* TASK INSTRUCTIONS:
After locating the line with "740x656 pixels.", reproduce that line and every one following it exactly, up to the end of the entries.

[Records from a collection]
'''

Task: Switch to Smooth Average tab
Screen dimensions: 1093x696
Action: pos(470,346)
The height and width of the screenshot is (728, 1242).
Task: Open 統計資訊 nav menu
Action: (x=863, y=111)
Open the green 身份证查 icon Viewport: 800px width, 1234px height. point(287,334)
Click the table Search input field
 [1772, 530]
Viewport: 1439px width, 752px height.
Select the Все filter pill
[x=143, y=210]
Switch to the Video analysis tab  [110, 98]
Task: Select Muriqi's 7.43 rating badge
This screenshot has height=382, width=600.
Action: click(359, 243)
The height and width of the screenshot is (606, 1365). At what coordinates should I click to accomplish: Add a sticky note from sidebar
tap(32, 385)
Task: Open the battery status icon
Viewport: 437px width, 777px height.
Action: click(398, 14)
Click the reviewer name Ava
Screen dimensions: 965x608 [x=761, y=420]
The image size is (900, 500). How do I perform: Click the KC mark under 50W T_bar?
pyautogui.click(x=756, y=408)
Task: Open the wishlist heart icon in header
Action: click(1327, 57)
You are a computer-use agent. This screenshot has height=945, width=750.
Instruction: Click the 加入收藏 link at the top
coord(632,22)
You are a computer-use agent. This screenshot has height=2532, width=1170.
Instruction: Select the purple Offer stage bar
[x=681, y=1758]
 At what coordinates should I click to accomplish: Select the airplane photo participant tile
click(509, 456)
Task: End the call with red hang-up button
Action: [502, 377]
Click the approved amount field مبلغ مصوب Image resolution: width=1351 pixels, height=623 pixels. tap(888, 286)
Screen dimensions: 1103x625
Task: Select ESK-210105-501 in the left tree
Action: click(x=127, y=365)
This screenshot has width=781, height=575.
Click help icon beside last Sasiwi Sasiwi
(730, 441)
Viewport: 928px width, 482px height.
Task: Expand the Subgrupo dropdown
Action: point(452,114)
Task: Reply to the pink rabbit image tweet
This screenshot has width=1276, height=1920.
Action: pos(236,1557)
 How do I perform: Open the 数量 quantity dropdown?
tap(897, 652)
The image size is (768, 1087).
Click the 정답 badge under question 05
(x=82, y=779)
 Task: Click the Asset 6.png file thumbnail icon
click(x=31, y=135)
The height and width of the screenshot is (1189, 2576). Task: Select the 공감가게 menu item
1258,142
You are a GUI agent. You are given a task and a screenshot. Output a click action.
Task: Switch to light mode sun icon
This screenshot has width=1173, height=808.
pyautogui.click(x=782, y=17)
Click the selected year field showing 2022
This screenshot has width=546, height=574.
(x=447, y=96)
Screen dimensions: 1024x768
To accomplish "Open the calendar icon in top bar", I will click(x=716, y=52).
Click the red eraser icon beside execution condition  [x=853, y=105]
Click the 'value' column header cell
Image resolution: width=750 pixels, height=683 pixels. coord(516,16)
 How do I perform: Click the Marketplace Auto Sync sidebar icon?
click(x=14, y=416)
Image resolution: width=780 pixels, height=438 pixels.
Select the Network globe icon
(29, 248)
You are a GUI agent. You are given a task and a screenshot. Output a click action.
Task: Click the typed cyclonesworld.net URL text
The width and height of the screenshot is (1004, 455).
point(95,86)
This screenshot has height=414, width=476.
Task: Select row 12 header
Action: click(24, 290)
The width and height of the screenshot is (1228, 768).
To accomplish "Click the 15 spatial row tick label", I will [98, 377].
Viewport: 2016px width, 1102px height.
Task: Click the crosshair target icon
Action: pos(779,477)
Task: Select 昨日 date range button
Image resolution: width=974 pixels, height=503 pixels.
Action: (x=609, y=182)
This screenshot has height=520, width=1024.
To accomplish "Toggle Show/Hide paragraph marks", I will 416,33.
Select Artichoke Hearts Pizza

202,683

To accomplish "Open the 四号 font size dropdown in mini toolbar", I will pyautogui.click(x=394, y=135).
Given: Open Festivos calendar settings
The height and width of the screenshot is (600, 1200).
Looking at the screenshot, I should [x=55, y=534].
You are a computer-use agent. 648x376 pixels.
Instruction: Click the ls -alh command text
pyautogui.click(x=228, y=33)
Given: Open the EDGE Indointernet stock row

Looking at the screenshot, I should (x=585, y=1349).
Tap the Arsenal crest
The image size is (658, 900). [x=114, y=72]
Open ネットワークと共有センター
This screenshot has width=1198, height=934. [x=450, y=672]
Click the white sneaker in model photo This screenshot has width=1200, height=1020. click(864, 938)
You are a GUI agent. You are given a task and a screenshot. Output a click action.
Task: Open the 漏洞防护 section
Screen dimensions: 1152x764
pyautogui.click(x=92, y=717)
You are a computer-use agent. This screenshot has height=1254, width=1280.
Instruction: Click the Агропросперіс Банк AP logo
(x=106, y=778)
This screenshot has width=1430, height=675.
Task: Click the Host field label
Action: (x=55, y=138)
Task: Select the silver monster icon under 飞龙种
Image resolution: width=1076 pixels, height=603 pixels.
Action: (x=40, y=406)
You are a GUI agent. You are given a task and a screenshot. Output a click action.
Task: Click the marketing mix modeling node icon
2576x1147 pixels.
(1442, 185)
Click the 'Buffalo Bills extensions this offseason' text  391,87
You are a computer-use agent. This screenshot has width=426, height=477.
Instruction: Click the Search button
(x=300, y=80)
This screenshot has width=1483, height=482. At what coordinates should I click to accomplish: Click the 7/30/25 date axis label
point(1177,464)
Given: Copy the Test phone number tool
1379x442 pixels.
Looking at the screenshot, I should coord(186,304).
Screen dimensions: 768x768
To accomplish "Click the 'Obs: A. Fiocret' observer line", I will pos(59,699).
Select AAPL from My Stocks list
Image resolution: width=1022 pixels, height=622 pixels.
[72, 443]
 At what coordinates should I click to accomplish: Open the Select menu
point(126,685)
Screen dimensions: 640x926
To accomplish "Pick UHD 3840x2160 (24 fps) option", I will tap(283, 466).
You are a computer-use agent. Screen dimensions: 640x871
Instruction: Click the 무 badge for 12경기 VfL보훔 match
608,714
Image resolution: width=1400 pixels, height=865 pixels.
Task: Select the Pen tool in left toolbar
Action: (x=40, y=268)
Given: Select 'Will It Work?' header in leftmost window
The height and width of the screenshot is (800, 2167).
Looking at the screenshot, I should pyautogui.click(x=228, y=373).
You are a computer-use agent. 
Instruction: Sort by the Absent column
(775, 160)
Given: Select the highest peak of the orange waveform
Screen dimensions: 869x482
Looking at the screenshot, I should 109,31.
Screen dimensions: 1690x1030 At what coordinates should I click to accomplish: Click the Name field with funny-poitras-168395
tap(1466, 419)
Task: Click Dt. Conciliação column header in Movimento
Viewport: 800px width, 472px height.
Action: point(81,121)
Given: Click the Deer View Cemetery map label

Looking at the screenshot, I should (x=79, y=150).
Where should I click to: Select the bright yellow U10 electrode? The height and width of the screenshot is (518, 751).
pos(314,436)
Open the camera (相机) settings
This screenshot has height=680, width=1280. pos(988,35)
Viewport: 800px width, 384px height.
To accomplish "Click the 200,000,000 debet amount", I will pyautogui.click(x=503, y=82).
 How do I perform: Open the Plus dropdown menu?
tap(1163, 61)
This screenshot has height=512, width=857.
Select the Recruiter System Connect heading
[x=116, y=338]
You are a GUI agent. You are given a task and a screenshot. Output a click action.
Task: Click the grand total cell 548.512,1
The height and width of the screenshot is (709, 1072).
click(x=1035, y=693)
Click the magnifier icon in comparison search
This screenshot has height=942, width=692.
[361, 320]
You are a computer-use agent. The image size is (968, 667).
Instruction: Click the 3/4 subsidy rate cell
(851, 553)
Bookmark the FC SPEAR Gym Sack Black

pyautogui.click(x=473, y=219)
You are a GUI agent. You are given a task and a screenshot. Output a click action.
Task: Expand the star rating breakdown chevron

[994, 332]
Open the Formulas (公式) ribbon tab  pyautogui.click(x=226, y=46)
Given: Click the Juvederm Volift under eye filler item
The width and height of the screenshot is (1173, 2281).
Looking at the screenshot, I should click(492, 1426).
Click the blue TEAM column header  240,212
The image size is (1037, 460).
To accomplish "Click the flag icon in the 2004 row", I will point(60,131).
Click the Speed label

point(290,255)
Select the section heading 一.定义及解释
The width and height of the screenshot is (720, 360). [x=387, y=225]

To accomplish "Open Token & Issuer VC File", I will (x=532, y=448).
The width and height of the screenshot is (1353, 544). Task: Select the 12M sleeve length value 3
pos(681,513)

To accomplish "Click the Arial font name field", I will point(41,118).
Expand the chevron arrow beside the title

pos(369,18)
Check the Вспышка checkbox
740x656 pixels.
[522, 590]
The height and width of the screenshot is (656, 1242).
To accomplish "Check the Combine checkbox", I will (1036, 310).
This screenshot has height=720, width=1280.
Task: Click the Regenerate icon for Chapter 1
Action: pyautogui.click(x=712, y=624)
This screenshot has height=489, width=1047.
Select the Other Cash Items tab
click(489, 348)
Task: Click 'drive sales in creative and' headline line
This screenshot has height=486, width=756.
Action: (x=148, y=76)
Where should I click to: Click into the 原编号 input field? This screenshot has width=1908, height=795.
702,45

'''

* TASK SOLUTION:
740x656 pixels.
[522, 590]
The height and width of the screenshot is (656, 1242).
To accomplish "Check the Combine checkbox", I will (1036, 310).
This screenshot has height=720, width=1280.
Task: Click the Regenerate icon for Chapter 1
Action: pyautogui.click(x=712, y=624)
This screenshot has height=489, width=1047.
Select the Other Cash Items tab
click(489, 348)
Task: Click 'drive sales in creative and' headline line
This screenshot has height=486, width=756.
Action: (x=148, y=76)
Where should I click to: Click into the 原编号 input field? This screenshot has width=1908, height=795.
702,45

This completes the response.